» **Stated exercise**: Render the records from the start through the line containing "click(x=674, y=9)" as a Markdown table with columns Row and Line, skipping blank lines.
--- start ---
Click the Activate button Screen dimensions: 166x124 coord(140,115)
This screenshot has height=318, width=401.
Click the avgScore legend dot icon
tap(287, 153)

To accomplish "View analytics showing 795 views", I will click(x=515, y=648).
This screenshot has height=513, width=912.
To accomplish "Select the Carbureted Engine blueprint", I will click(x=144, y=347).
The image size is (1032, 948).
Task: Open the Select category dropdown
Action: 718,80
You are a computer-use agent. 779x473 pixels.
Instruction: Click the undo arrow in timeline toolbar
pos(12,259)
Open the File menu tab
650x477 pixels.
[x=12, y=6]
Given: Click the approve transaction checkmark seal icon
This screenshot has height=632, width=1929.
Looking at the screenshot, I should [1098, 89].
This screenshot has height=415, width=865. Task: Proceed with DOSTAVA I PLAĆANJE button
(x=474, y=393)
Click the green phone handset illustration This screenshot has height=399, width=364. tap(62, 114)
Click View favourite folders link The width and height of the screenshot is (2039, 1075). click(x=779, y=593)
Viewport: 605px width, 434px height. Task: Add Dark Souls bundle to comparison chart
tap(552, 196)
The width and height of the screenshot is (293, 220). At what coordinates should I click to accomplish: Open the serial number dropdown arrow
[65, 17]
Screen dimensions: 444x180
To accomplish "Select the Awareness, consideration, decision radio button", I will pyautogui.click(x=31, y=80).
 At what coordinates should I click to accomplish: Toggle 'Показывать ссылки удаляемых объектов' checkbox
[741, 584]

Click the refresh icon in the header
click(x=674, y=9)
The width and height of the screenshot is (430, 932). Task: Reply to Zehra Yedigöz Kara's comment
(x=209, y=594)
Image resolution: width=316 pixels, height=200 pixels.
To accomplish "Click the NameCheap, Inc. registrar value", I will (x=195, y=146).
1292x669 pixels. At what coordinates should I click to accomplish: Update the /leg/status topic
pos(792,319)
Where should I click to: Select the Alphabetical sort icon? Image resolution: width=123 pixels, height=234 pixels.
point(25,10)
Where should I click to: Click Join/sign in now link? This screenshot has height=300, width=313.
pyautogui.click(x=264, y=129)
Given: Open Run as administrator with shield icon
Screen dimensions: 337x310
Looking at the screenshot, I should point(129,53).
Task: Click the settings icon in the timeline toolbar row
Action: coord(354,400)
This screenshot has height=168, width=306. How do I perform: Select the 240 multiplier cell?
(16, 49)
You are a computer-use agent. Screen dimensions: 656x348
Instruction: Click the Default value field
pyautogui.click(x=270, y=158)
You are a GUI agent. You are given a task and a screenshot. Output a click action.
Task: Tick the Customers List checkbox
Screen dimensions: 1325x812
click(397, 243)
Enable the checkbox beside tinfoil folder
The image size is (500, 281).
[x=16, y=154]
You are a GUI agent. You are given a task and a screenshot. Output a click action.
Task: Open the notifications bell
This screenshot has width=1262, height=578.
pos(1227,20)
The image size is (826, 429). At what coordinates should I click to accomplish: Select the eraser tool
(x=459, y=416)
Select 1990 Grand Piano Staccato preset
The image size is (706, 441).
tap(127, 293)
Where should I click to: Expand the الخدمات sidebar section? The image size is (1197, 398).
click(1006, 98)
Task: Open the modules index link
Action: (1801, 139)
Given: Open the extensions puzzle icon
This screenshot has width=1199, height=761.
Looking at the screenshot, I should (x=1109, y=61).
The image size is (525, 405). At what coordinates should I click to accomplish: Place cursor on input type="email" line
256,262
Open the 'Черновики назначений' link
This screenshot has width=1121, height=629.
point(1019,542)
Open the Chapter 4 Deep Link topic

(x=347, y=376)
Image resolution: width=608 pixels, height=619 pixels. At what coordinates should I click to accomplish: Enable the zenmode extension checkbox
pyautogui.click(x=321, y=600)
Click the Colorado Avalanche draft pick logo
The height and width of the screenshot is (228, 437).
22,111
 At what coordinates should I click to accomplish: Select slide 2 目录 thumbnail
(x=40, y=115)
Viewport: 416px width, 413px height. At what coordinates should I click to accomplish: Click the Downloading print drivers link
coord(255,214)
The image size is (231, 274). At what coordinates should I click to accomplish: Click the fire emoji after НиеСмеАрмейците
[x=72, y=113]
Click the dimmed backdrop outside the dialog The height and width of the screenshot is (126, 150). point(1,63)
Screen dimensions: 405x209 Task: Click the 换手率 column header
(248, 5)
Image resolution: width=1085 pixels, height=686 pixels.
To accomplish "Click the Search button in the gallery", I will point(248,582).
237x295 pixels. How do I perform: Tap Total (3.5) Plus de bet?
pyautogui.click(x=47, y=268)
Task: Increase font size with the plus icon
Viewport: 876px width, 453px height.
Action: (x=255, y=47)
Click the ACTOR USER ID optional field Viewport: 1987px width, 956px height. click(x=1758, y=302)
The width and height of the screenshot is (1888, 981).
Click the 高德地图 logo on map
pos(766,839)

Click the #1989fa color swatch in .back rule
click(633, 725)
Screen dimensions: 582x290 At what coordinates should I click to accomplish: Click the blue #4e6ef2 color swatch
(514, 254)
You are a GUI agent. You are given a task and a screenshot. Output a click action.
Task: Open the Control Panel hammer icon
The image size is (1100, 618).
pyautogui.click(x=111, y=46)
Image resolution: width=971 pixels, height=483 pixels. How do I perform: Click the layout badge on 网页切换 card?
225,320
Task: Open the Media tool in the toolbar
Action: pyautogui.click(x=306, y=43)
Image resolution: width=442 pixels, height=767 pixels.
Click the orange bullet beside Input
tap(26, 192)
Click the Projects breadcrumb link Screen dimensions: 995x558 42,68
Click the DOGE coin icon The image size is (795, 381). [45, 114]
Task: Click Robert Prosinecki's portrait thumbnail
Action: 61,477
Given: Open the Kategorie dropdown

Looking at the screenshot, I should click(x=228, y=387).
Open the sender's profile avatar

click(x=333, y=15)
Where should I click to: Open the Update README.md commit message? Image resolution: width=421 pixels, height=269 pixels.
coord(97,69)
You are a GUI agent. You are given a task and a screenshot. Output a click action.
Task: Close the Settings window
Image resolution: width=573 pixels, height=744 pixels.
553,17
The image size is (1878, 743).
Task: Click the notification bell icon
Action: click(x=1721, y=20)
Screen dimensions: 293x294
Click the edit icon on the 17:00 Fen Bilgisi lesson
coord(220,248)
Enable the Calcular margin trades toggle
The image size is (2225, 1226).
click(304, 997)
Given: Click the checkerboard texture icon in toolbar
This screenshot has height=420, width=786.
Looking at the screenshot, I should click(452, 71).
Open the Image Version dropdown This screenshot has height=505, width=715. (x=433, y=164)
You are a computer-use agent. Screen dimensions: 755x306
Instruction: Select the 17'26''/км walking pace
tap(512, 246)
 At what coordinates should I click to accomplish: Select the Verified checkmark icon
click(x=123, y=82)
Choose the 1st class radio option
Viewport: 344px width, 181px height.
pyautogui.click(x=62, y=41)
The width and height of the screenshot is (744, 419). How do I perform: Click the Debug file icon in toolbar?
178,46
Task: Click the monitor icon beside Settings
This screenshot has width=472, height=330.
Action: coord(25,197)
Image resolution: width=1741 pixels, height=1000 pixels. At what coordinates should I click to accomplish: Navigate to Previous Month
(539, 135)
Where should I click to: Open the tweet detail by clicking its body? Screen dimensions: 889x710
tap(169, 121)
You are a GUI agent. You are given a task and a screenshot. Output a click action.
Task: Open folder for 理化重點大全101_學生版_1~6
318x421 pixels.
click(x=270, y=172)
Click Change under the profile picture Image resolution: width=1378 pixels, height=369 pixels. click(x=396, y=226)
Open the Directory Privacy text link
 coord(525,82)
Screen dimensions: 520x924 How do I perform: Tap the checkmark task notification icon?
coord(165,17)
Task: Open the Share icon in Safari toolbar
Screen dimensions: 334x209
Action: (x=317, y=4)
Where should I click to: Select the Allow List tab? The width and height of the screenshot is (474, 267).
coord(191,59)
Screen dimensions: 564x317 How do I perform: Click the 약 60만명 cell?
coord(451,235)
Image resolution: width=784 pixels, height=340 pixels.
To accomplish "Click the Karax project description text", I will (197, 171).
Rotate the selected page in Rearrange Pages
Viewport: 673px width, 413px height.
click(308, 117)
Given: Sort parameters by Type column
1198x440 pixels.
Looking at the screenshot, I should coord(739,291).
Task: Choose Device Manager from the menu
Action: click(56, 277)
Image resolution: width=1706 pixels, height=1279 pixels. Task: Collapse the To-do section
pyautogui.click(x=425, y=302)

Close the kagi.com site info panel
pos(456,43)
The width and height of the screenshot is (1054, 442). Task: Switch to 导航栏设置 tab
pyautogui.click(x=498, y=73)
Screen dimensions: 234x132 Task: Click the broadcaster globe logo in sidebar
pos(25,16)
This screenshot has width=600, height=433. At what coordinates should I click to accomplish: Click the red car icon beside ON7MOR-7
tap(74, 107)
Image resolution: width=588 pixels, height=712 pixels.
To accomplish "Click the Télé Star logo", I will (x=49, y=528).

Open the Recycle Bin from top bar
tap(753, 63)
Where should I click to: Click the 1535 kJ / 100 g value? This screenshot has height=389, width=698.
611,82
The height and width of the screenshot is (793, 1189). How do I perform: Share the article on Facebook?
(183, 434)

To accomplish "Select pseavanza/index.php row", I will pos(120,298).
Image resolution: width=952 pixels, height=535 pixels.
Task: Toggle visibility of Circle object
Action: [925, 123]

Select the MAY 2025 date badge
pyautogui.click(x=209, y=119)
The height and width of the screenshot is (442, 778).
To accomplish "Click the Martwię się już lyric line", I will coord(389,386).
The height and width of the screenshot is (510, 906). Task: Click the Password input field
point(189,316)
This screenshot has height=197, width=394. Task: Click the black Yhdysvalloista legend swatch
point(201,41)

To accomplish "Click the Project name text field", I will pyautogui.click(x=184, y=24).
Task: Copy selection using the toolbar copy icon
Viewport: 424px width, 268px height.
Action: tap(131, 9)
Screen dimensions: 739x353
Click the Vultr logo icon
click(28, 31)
--- end ---
» **Answer in full**:
| Row | Line |
|---|---|
| 1 | Click the Activate button Screen dimensions: 166x124 coord(140,115) |
| 2 | This screenshot has height=318, width=401. |
| 3 | Click the avgScore legend dot icon |
| 4 | tap(287, 153) |
| 5 | To accomplish "View analytics showing 795 views", I will click(x=515, y=648). |
| 6 | This screenshot has height=513, width=912. |
| 7 | To accomplish "Select the Carbureted Engine blueprint", I will click(x=144, y=347). |
| 8 | The image size is (1032, 948). |
| 9 | Task: Open the Select category dropdown |
| 10 | Action: 718,80 |
| 11 | You are a computer-use agent. 779x473 pixels. |
| 12 | Instruction: Click the undo arrow in timeline toolbar |
| 13 | pos(12,259) |
| 14 | Open the File menu tab |
| 15 | 650x477 pixels. |
| 16 | [x=12, y=6] |
| 17 | Given: Click the approve transaction checkmark seal icon |
| 18 | This screenshot has height=632, width=1929. |
| 19 | Looking at the screenshot, I should [1098, 89]. |
| 20 | This screenshot has height=415, width=865. Task: Proceed with DOSTAVA I PLAĆANJE button |
| 21 | (x=474, y=393) |
| 22 | Click the green phone handset illustration This screenshot has height=399, width=364. tap(62, 114) |
| 23 | Click View favourite folders link The width and height of the screenshot is (2039, 1075). click(x=779, y=593) |
| 24 | Viewport: 605px width, 434px height. Task: Add Dark Souls bundle to comparison chart |
| 25 | tap(552, 196) |
| 26 | The width and height of the screenshot is (293, 220). At what coordinates should I click to accomplish: Open the serial number dropdown arrow |
| 27 | [65, 17] |
| 28 | Screen dimensions: 444x180 |
| 29 | To accomplish "Select the Awareness, consideration, decision radio button", I will pyautogui.click(x=31, y=80). |
| 30 |  At what coordinates should I click to accomplish: Toggle 'Показывать ссылки удаляемых объектов' checkbox |
| 31 | [741, 584] |
| 32 | Click the refresh icon in the header |
| 33 | click(x=674, y=9) |